The possible involvement of pancreatic polypeptide in the paracrine regulation of human and rat adrenal cortex.

Pancreatic polypeptide (PP) is a member of a family of 36-amino acid brain-gut peptides, including neuropeptide Y (NPY) and polypeptide YY (PYY) and acting through many subtypes of Y receptors belonging to the superfamily of the G protein-coupled receptors. PP was found to increase both glucocorticoid and cyclic-AMP production by dispersed rat and human adrenocortical cells in a concentration-dependent manner. Minimal and maximal effective concentrations were 10(-10) and 10(-8) M, respectively. The glucocorticoid secretagogue effect of 10(-8) M PP was blocked by the protein kinase A (PKA) unhibitor H-89, but not by the ACTH-receptor antagonist corticotropin-inhibiting peptide (CIP).

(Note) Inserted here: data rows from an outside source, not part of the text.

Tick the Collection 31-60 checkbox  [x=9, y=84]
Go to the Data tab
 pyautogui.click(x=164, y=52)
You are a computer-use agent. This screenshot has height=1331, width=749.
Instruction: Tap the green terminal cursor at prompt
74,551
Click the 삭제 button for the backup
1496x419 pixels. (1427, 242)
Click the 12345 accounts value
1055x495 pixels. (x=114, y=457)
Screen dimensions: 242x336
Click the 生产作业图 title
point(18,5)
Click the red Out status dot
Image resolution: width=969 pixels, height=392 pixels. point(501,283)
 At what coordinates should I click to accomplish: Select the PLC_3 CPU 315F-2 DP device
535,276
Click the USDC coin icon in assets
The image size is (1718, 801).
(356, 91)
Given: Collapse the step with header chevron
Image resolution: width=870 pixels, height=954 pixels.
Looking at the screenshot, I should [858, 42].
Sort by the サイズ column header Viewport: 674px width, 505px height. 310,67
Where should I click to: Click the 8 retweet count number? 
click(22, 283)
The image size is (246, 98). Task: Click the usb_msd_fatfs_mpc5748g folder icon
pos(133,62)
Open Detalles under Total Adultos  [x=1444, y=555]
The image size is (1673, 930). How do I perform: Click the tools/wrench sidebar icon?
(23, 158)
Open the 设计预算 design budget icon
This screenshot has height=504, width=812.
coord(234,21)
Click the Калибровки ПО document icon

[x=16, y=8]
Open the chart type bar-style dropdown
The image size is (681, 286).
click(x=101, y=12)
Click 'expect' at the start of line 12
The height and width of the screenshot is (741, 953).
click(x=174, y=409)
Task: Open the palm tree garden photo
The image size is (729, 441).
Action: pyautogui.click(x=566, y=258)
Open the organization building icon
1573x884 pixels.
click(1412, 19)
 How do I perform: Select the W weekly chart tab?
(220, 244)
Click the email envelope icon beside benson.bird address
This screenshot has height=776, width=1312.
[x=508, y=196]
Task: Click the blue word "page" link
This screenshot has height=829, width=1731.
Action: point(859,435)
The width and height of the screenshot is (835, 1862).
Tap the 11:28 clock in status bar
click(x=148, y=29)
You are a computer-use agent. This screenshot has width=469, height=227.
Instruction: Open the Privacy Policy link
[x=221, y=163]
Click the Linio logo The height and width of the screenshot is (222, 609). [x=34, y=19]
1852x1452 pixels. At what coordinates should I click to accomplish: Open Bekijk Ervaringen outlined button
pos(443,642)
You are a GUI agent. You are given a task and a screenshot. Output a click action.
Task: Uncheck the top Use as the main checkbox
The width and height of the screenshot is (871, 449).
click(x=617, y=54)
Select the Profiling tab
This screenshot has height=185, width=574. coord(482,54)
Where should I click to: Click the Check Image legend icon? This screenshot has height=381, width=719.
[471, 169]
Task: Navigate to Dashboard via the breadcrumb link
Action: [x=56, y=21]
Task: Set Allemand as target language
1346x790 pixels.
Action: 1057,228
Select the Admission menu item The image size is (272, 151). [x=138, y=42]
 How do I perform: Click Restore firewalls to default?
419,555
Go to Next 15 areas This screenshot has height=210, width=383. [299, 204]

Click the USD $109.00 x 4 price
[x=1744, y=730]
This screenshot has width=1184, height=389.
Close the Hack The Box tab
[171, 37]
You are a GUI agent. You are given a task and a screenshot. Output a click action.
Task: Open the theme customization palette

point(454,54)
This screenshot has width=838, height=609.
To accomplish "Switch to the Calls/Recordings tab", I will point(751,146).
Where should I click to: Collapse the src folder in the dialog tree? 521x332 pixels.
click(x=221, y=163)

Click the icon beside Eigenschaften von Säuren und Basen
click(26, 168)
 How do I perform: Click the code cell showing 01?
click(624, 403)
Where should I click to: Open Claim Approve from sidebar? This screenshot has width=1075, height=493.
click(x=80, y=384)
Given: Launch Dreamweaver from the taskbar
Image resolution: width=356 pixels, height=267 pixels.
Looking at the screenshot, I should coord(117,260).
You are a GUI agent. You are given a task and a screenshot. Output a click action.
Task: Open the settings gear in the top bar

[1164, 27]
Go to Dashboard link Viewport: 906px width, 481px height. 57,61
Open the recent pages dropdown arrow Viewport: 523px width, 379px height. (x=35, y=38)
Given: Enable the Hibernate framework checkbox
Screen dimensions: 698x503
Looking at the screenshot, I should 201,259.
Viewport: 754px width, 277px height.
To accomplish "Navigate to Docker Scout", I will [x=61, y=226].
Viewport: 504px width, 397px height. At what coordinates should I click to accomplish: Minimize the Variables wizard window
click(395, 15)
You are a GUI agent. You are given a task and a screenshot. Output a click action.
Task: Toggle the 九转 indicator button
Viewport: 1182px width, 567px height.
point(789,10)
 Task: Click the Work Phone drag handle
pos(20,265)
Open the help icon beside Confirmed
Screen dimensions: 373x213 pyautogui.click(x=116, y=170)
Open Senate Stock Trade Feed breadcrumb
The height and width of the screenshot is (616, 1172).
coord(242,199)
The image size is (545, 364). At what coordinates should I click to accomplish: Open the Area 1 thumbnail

Autoradiography showed the presence of [I-125]PP binding sites in the inner zones of rat and human adrenal cortex, which were not displaced by NPY, PYY, ACTH or CIP, Sizable amounts of PP-immunoreactivity were detected in the medulla of both rat and human adrenals (about 50-100 fmol/mg); this content may give rise, upon submaximal stimulation of PP release, to local intraadrenal concentrations of about 10(-8)/10(-7) M. Collectively, these findings allow us to draw the following conclusions: (i) PP stimulates glucocorticoid secretion, acting through specific receptors coupled with the adenylate cyclase/PKA-dependent signaling pathway; and (ii) PP could be included in that group of regulatory peptides, contained in adrenal medulla, which are able to control the secretory function of the cortex acting in a paracrine manner.